Score | Rarity | General examples |
---|---|---|
1 | Mentally challenged | Intelligent beasts or individuals with severe disabilities. |
2 | Below average. | Unreliable memory and slow to learn, may be the "village idiot". |
3 | Average, moderately intelligent person. | Average person. |
4 | Somewhat common, clever person. | Educated city dweller, merchant, land manager. |
5 | Uncommon, maybe one in a hundred. | Accountant, clerk, pursuviant. |
6 | Rare, maybe one in a thousand. | Mathematician, philosopher, herald of arms. |
7 | Very rare, maybe one in ten thousand. | Studied mage, respected lord. |
8 | Exceptional, maybe one in a city. | Royal advisor, paladin. |
*Keep in mind that intellect does not equal knowledge. Even a character with 8 intellect would be unable to solve a simple math problem without first knowing what numbers are.
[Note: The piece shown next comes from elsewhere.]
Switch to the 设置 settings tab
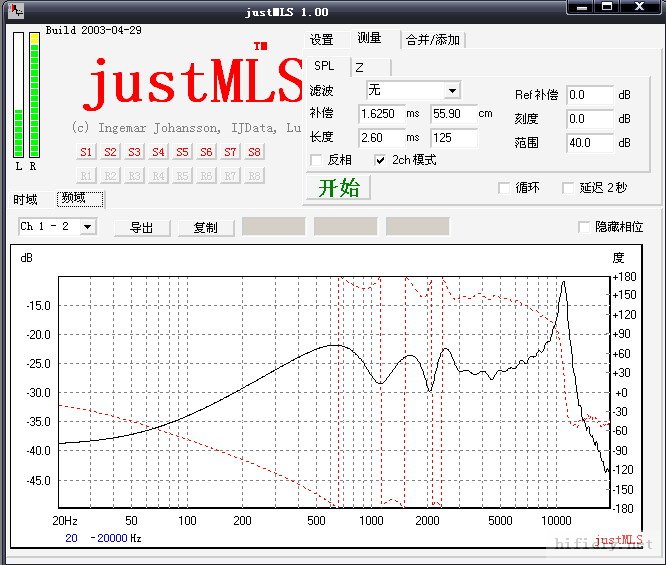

If your intellect score is reduced to 0, you begin to display an animal level of intelligence. You cannot speak or perform any action that requires training. At the GM's discretion, you may lose control of your character.
If your intellect score reaches a negative number, this means that you are no longer able to process information about the world. You take damage equal to the negative number every round as your brain shuts down.
Using Intellect
Intellect is used heavily by the Academics skill, as well as by most "social" skills such as Negotiation. Crafting rolls and some rituals also use Intellect.
Additionally, nearly every skill can be rolled with Intellect to recall information related to that skill, such as rolling Intellect/Melee Weapons to recall the name of an exotic fighting technique.
Meta Note: Why No Wisdom?
Many RPG systems, pen and paper or not, have some kind of "Wisdom" stat. It is generally used as a measure of common sense, awareness, willpower, magic, and non-linear reasoning. Typically, it is used almost as a mental counterpart to whatever the system's equivalent to dexterity is. Where an intelligence score would let you brute force reason your way through problems, wisdom represents an ability to go around a problem or approach an issue more carefully and patiently.
Such a stat does not exist in this system - and it hasn't simply been rolled into Intellect, either. Some elements of it have been moved, of course. General awareness is covered by Precision, resistance to illusions is covered by Intellect, noticing detail and keeping a straight face are covered by skills, and magic as a whole is mostly tied to Soulpower. That leaves one glaring problem, though: where is common sense?
The simple answer is that common sense doesn't have a stat. Common sense comes from role playing. That's not to say you can't have wise or unwise characters, simply that it isn't quantified by a number on your character sheet.
Any veteran of pen and paper systems can tell you about the time that the party's high-wisdom priest walked straight into a painfully obvious trap. Or perhaps they can tell you how the party's foolhardy berserker kept giving better life advice than the druid with maxed-out wisdom. From a role playing perspective, these frequent occurrences make no sense. A character's level of common sense is more determined by the player's actions than by a number on a sheet.
In other words, how a character is role-played shouldn't be quantified into the system - hence the similar removal of a catch-all "Charisma", "Personality", or "Charm" stat. If you are able to make a convincing argument, the success of that argument should not be gated purely by a roll of the dice.